What is happening is clear: the kde is spreading probability mass outside the support of $\mathcal{LN}(0,1),$ because the kernels are functions defined in $\mathbb{R}.$ Since the kde places probability mass at negative values, it takes it from the positive side, resulting in a severe negative bias around $0.$ As a consequence, the kde does not integrate one in the support of the data. No matter what is the sample size considered, the kde will always have a negative bias of $O(h)$ at the boundary, instead of the standard $O(h^2).$

A simple approach to deal with the boundary bias is to map a compactly-supported density $f$ into a real-supported density $g,$ that is simpler to estimate, by means of a transformation $t$ :

$\begin{align*} f(x)=g(t(x))t'(x). \end{align*}$

The transformation kde is obtained by replacing $g$ by the usual kde:

$\begin{align} \hat f_T(x;h,t):=\frac{1}{n}\sum_{i=1}^nK_h(t(x)-t(X_i))t'(x). \tag{2.28} \end{align}$

Note that $h$ is in the scale of $t(X_i),$ not $X_i.$ Hence another plus of this approach is that bandwidth selection can be done transparently in terms of the previously seen bandwidth selectors applied to $t(X_1),\ldots,t(X_n).$ A table with some common transformations is:

Transformation	Useful for	$t(x)$	$t'(x)$
Log	Data in $(a,\infty),$ $a\in\mathbb{R}$	$\log(x-a)$	$\frac{1}{x-a}$
Probit	Data in $(a,b)$	$\Phi^{-1}\left(\frac{x-a}{b-a}\right)$	$(b-a)\phi\left(\frac{\Phi^{-1}(x)-a}{b-a}\right)^{-1}$
Shifted power	Heavily skewed data in $\mathbb{R}$ and above $-\lambda_1$	$(x+\lambda_1)^{\lambda_2}\mathrm{sign}(\lambda_2)$ if $\lambda_2\neq0$ and $\log(x+\lambda_1)$ if $\lambda_2=0$	$\lambda_2(x+\lambda_1)^{\lambda_2-1}\mathrm{sign}(\lambda_2)$ if $\lambda_2\neq0$ and $\frac{1}{x+\lambda_1}$ if $\lambda_2=0$

Figure 2.5: Construction of the transformation kde for the log and probit transformations. The left panel shows the kde (2.4) applied to the transformed data. The right plot shows the transformed kde (2.28). Application also available here.

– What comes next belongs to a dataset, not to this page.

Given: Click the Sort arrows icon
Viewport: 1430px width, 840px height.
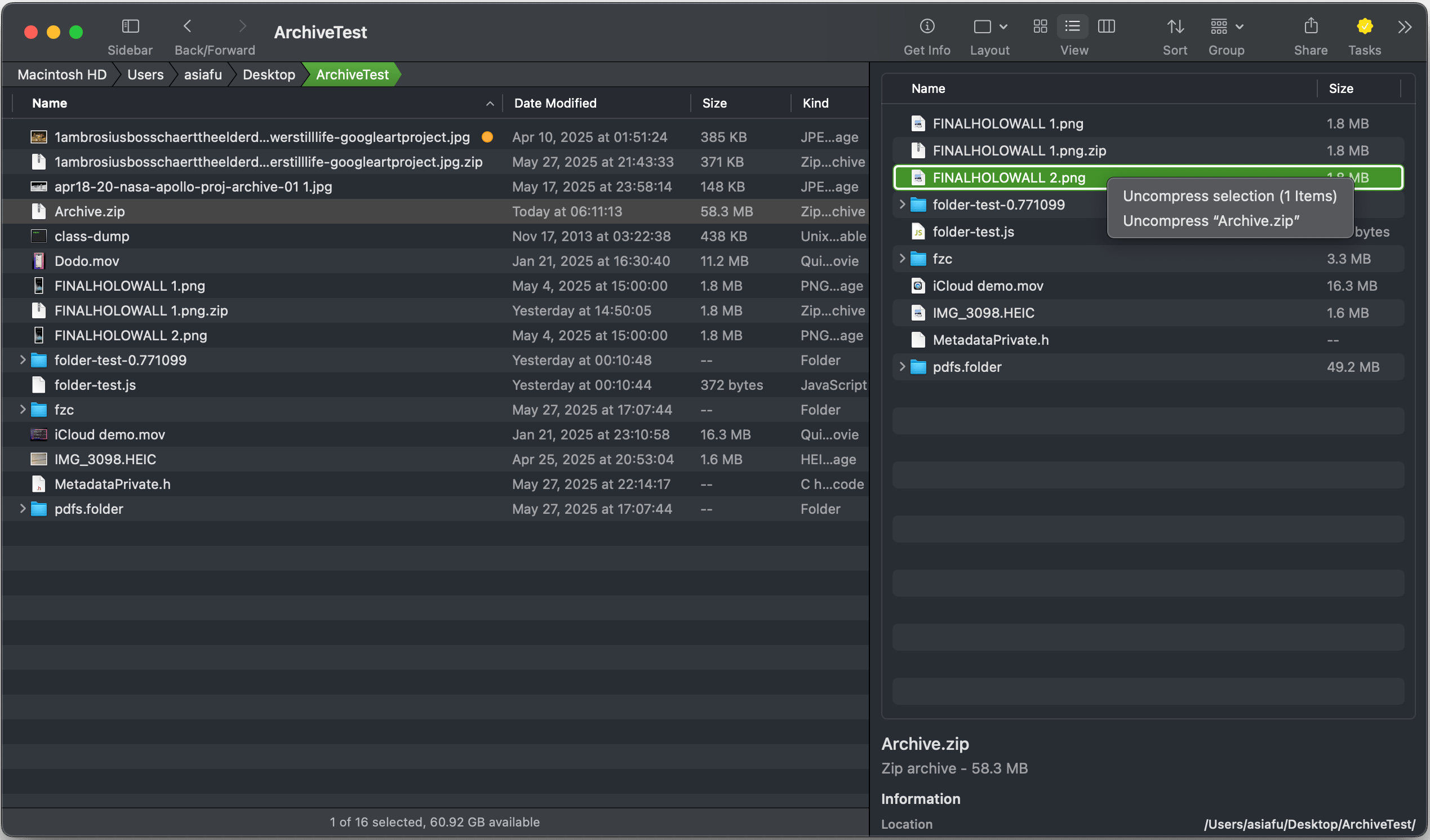Looking at the screenshot, I should coord(1175,26).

The code below illustrates how to compute a transformation kde in practice.

# kde with log-transformed data
kde <- density(log(samp))
plot(kde, main = "kde of transformed data")
rug(log(samp))


# Careful: kde$x is in the reals!
range(kde$x)
## [1] -4.542984  3.456035

# Untransform kde$x so the grid is in (0, infty)
kdeTransf <- kde
kdeTransf$x <- exp(kdeTransf$x)

# Transform the density using the chain rule
kdeTransf$y <- kdeTransf$y * 1 / kdeTransf$x

# Transformed kde
plot(kdeTransf, main = "Transformed kde")
curve(dlnorm(x), col = 2, add = TRUE)
rug(samp)

2.6.2 Sampling

Sampling a kde is relatively straightforward. The trick is to recall

$\begin{align*} \hat f(x;h)=\frac{1}{n}\sum_{i=1}^nK_h(x-X_i) \end{align*}$

as a mixture density made of $n$ mixture components in which each of them is sampled independently. The only part that might require special treatment is sampling from the density $K,$ although for most of the implemented kernels R contains specific sampling functions.

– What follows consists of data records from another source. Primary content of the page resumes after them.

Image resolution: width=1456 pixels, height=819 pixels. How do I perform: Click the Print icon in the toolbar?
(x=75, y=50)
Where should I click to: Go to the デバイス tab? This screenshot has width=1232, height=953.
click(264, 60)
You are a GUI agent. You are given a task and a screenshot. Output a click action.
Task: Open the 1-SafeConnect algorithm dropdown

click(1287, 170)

The algorithm for sampling $N$ points goes as follows:

Choose $i\in\{1,\ldots,n\}$ at random.
Sample from $K_h(\cdot-X_i)=\frac{1}{h}K\left(\frac{\cdot-X_i}{h}\right).$
Repeat the previous steps $N$ times.

Let’s see a quick application.

# Sample the Claw
n <- 100
set.seed(23456)
samp <- rnorMix(n = n, obj = MW.nm10)

# Kde
h <- 0.1
plot(density(samp, bw = h))

# Naive sampling algorithm
sampKde <- numeric(1e6)
for (k in 1:1e6) {

  i <- sample(x = 1:100, size = 1)
  sampKde[k] <- rnorm(n = 1, mean = samp[i], sd = h)

}

# Add kde of the sampled kde - almost equal
lines(density(sampKde), col = 2)

# Sample 1e6 points from the kde
i <- sample(x = 100, size = 1e6, replace = TRUE)
sampKde <- rnorm(1e6, mean = samp[i], sd = h)

# Add kde of the sampled kde - almost equal
lines(density(sampKde), col = 3)